The participants' raw scores were uploaded onto the ECDC computer software and converted to z-scores (which gives the result in relation to the norm in South Africa). The raw scores and the z-scores were given to the UFS Department of Biostatistics for data analysis. These z-scores were used to calculate the difference between the pre- and post-test for each section for both the experimental and control groups. The Kruskal-Wallis test was used to compare these differences between the experimental and control groups. T-tests were used to determine the differences between the pre-test scores of the experimental and the control group, as well as the differences between the post-test scores for each group. The improvements between the pre- and post-test scores were also calculated separately for the experimental and control groups by using paired t-tests.

Trustworthiness

Internal validity was achieved by using a developmental test standardised on the South African population. Reliability was obtained by ensuring that all the examiners completed basic training in the execution of the ECDC and that all the tests were moderated by either the principal investigator or the co-investigator. Performance bias was bracketed by conducting two field visits to all the involved ECD centres to follow up on whether the CTP was still being implemented in the experimental group as well as whether the centres of the control group had not included any external early childhood developmental programmes. Selection bias was reduced by involving all the ECD centres that were identified by the NWU Department of Education of Mahikeng as described earlier. Detection bias was abridged by appointing two other examiners in addition to the principal investigator and the co-investigator, to test the participants. Subjectivity was further lessened by excluding the principal investigator from the post-testing round.

 

RESULTS

The participants who completed the study (n=49) were spread over 17 ECD centres in the Rural Mahikeng areas, of which 21 were in the experimental group and 28 in the control group. The results firstly compared the pre- and post-test results to indicate whether any statistically significant improvement emerged from the results. Thereafter, the results were categorised according to the three sections of the ECDC.

In Table I below, the differences between the pre- and post-tests for each section (A to C) are displayed. A positive value indicates an improvement. The p-value indicates the difference between the median values for each group per section and whether the difference can be considered significant, statistically. A p-value of less than 0.05 was considered statistically significant.

 


Table I- Click to enlarge

 

Table I indicates that Section B: Fine Motor Coordination, did show a statistically significant difference between the median improvement of the experimental group (n=2l) compared to that of the control group (n=28). Section A: Cognitive SRRA and Section C: Gross Motor Coordination, did not show a statistically significant difference between the median values of each group.

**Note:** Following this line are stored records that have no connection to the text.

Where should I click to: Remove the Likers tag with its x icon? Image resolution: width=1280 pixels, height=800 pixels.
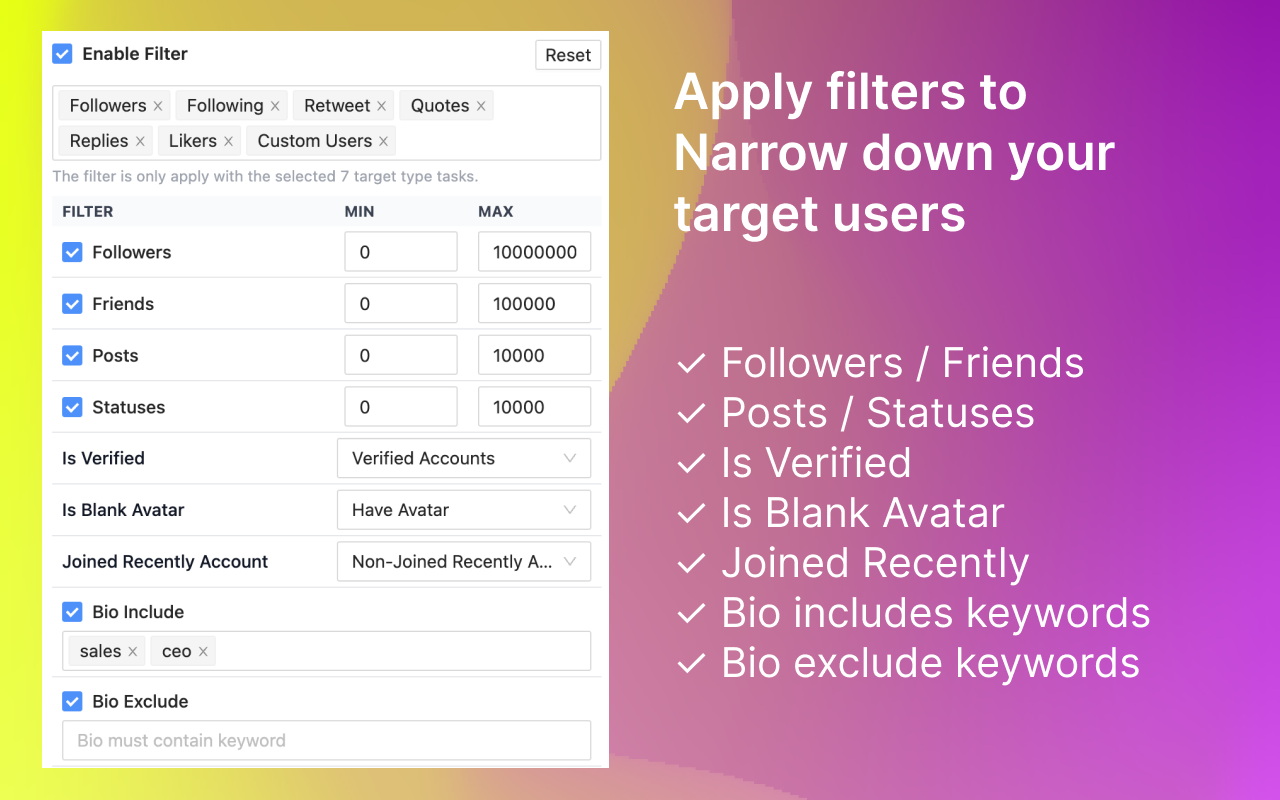[228, 141]
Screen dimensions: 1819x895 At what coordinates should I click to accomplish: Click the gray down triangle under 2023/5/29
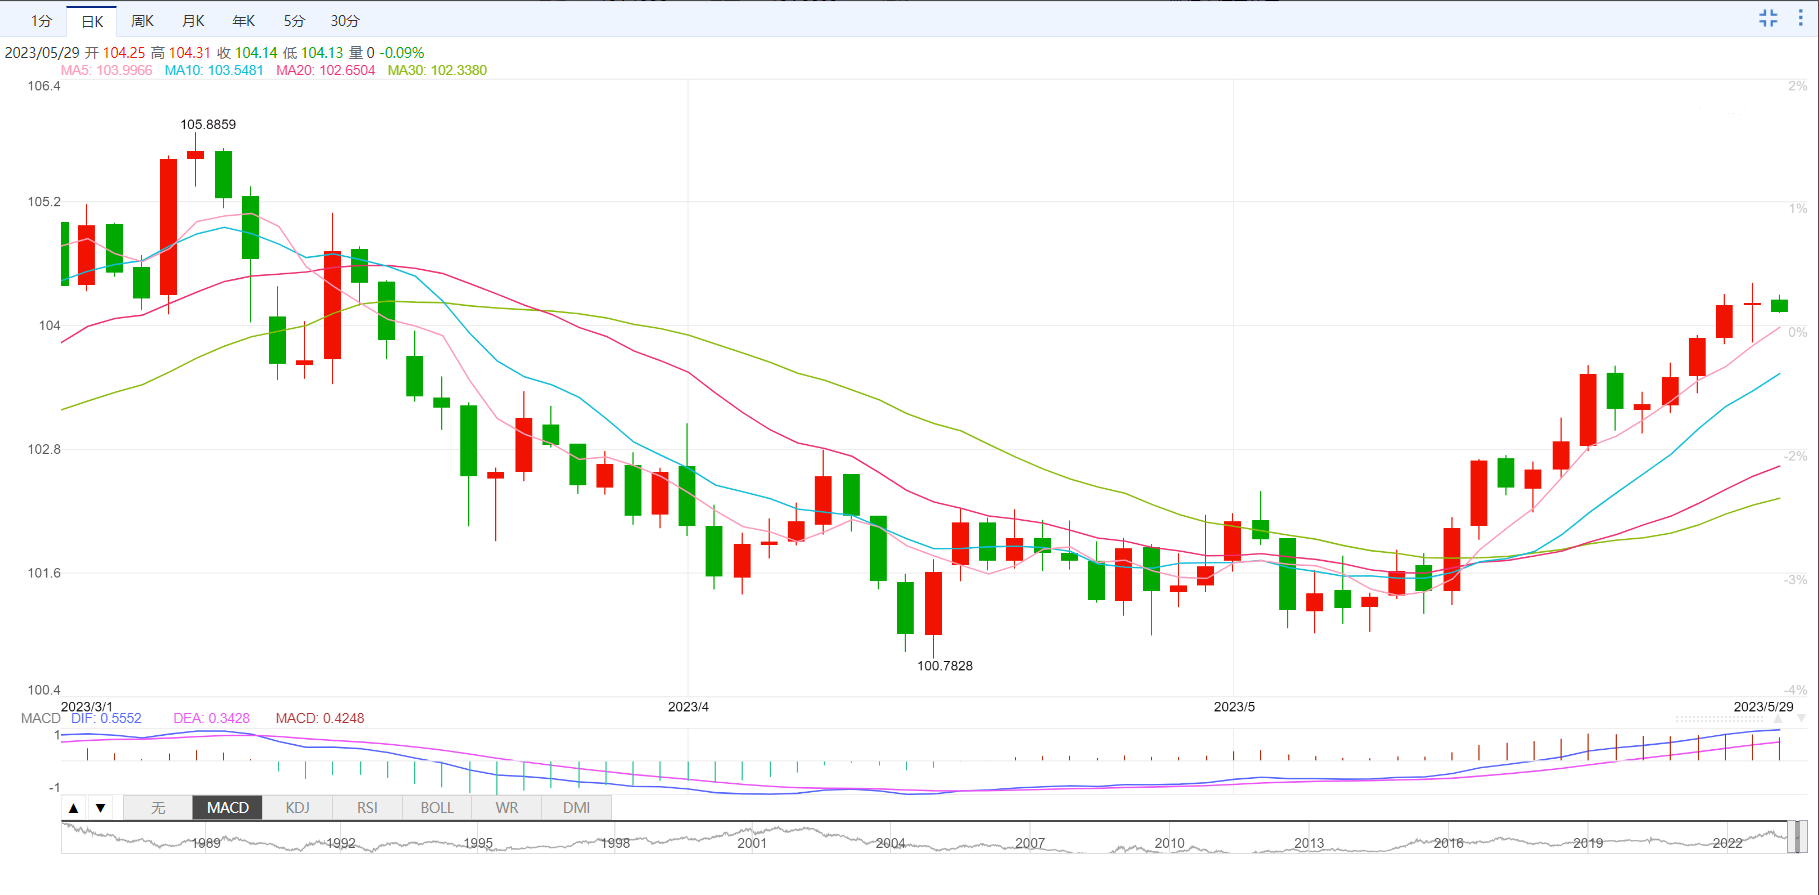click(x=1801, y=719)
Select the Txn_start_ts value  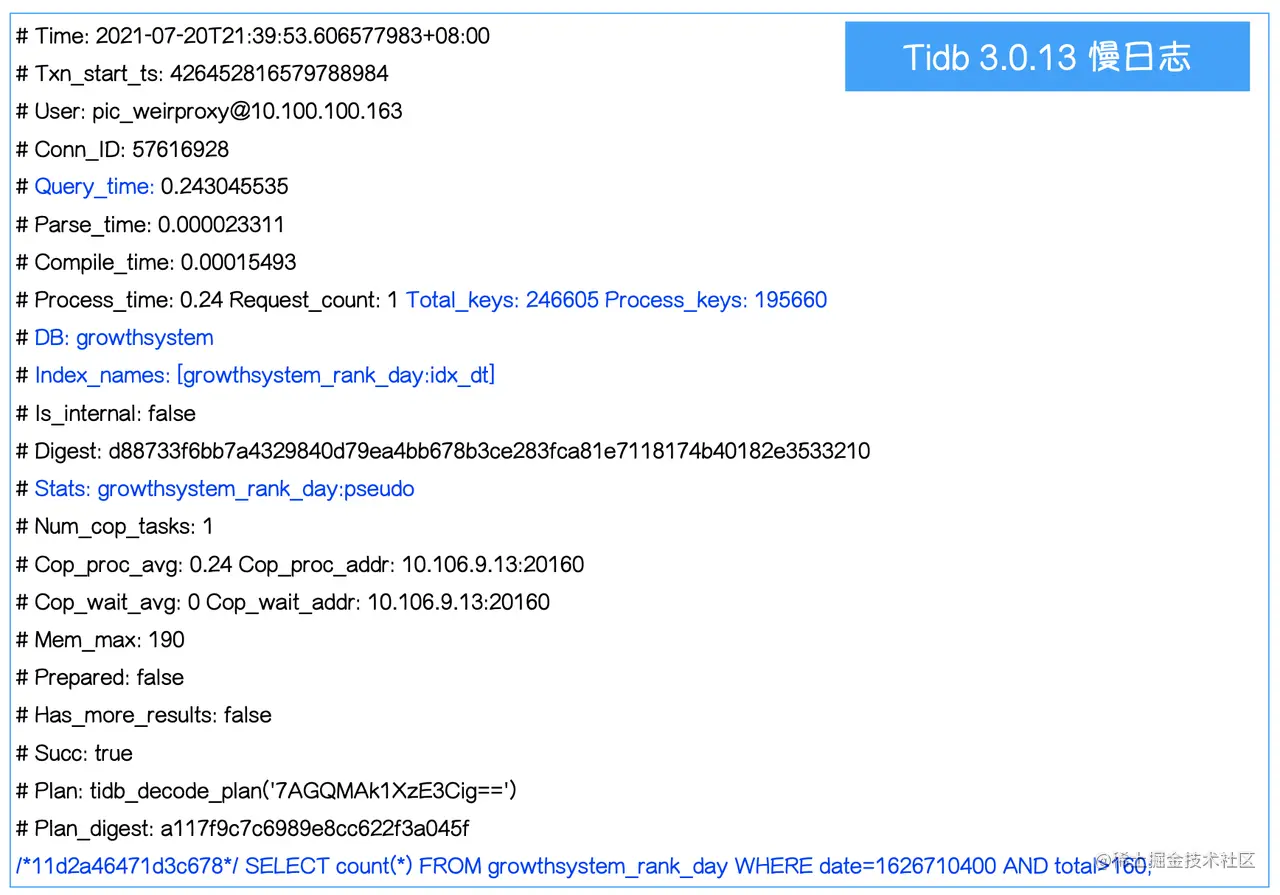pos(279,74)
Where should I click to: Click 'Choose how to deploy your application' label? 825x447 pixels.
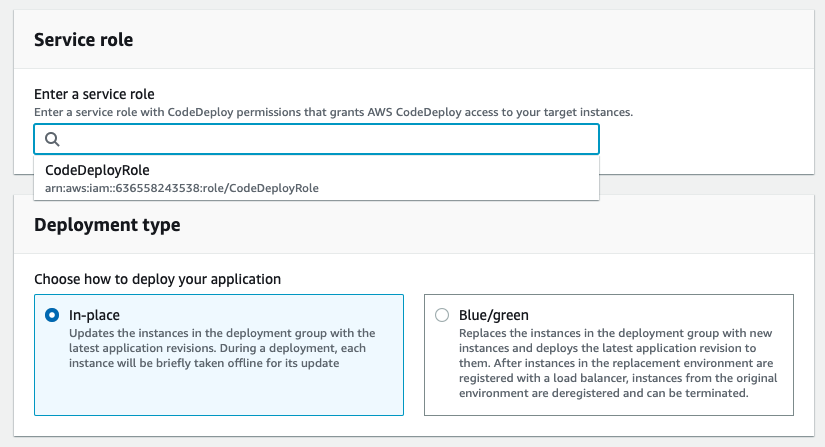point(157,279)
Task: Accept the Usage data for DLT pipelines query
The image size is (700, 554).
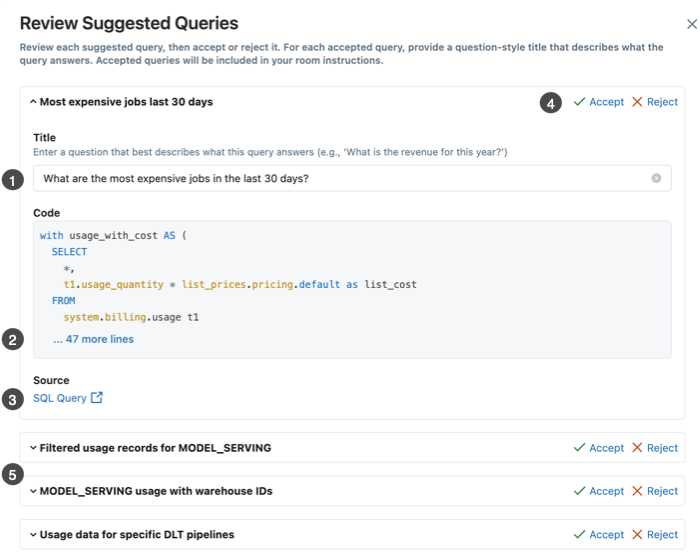Action: [x=598, y=535]
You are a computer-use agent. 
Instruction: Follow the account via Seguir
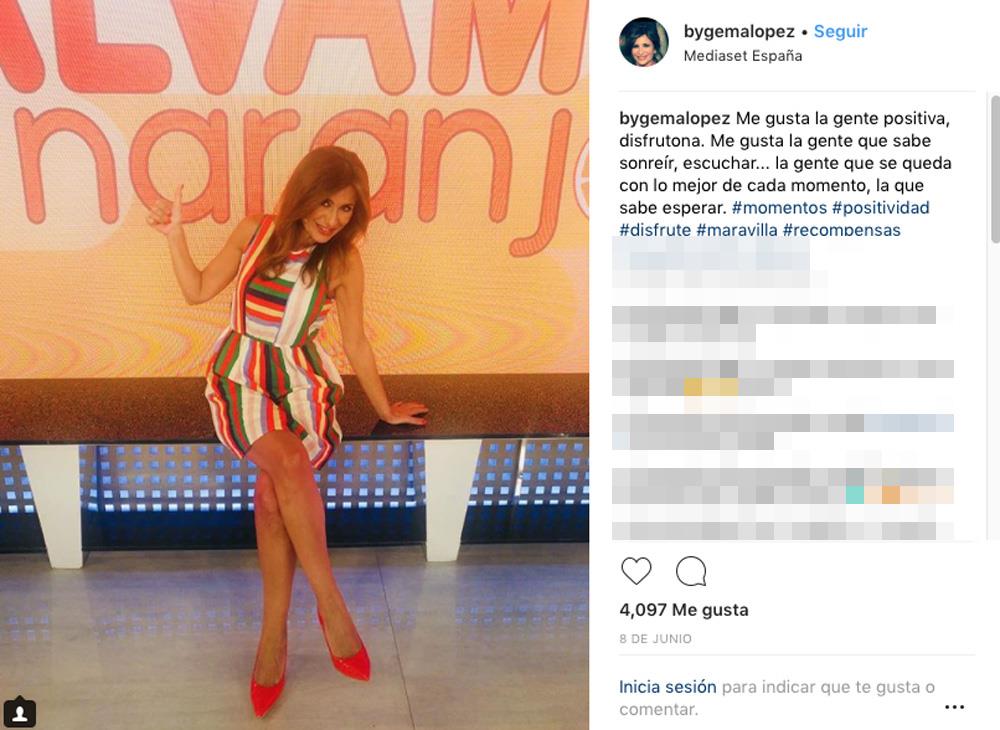pos(840,31)

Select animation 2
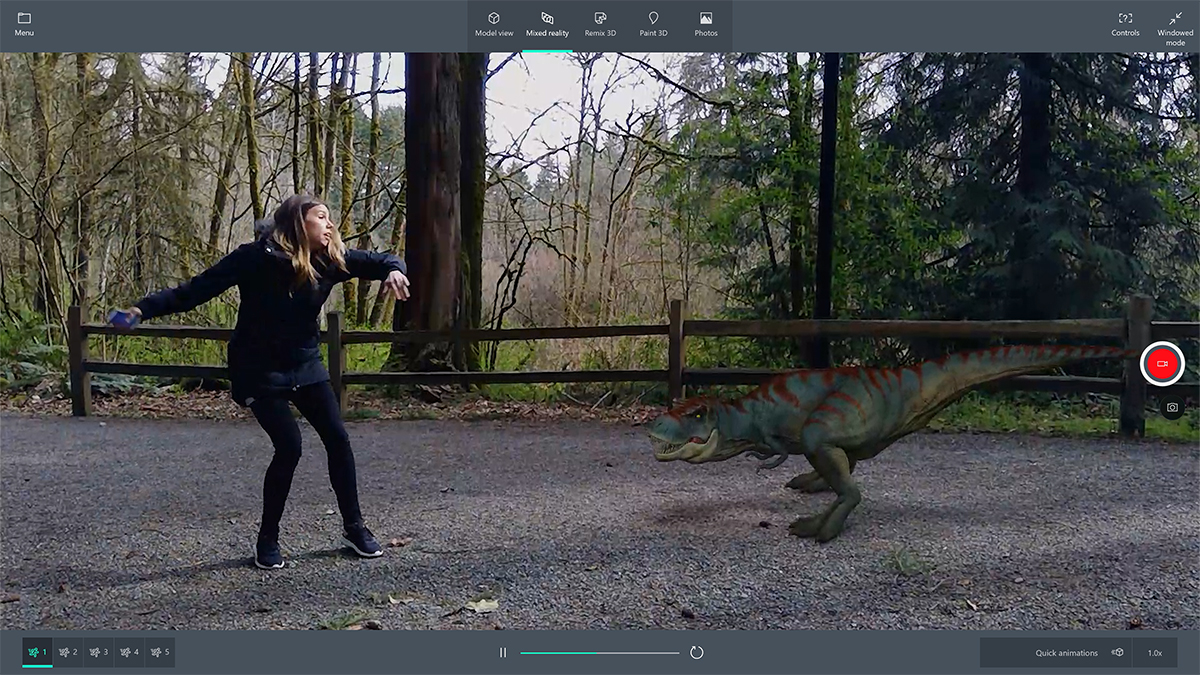coord(68,652)
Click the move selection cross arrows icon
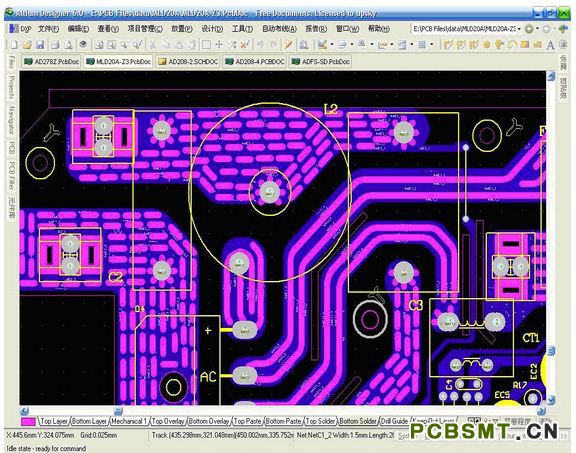Screen dimensions: 576x453 [219, 45]
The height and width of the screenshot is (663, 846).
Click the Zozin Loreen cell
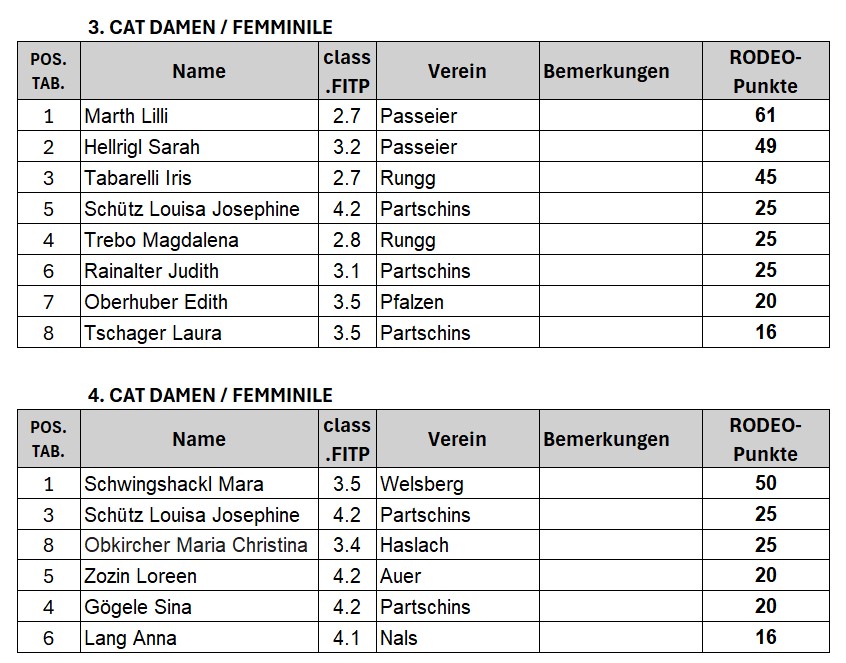coord(200,576)
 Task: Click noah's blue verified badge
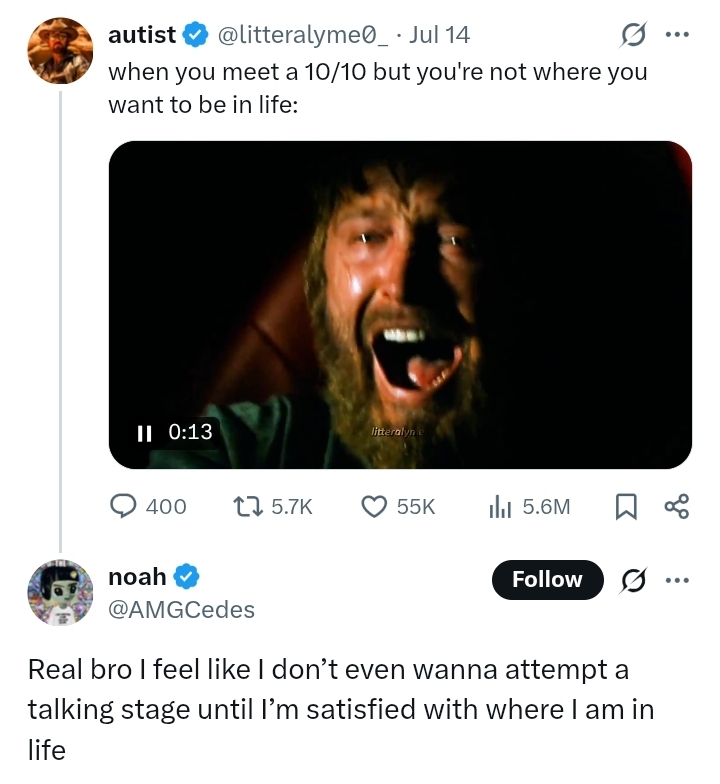click(186, 577)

The compared z-scores were then categorised by UFS Department of Biostatistics to show the percentage of participants who improved, showed no change or decreased in their test results. Tables II, III and IV (page 21) indicates the percentage of participants within these three categories for Section A, B and C, respectively.

 

 

 

 

 

 

Table II below shows the percentage of participants who improved, showed no change or decreased in their results in Section A: Cognitive SRRA (School Readiness Risk Areas). Distinction is made between the experimental and control group for the purpose of comparison.

In Table II, 61.9% of the participants from the experimental group (n=21) improved their results in comparison with the 39.3% from the control group (n=28) within Section A. Additionally, the results of 28.6% of the participants from the experimental group and 46.4% from the control group showed no change. Only 9.5% of participants from the experimental group and 14.3% from the control group showed a decrease in their results.

Table III below presents the percentage of participants who improved, showed no change or decreased in their results of Section B: Fine Motor Coordination. A greater improvement can be observed in the experimental group for this section.

Within Section B: Fine Motor Coordination, Table III indicates that 71.4% of the participants from the experimental group (n=21) improved in comparison with the 39.3% from the control group (n=28). 19.1% in the experimental group and 28.6% in the control group showed no change. More participants in the control group (32.1%) decreased in their results in comparison with the 9.5% from the experimental group.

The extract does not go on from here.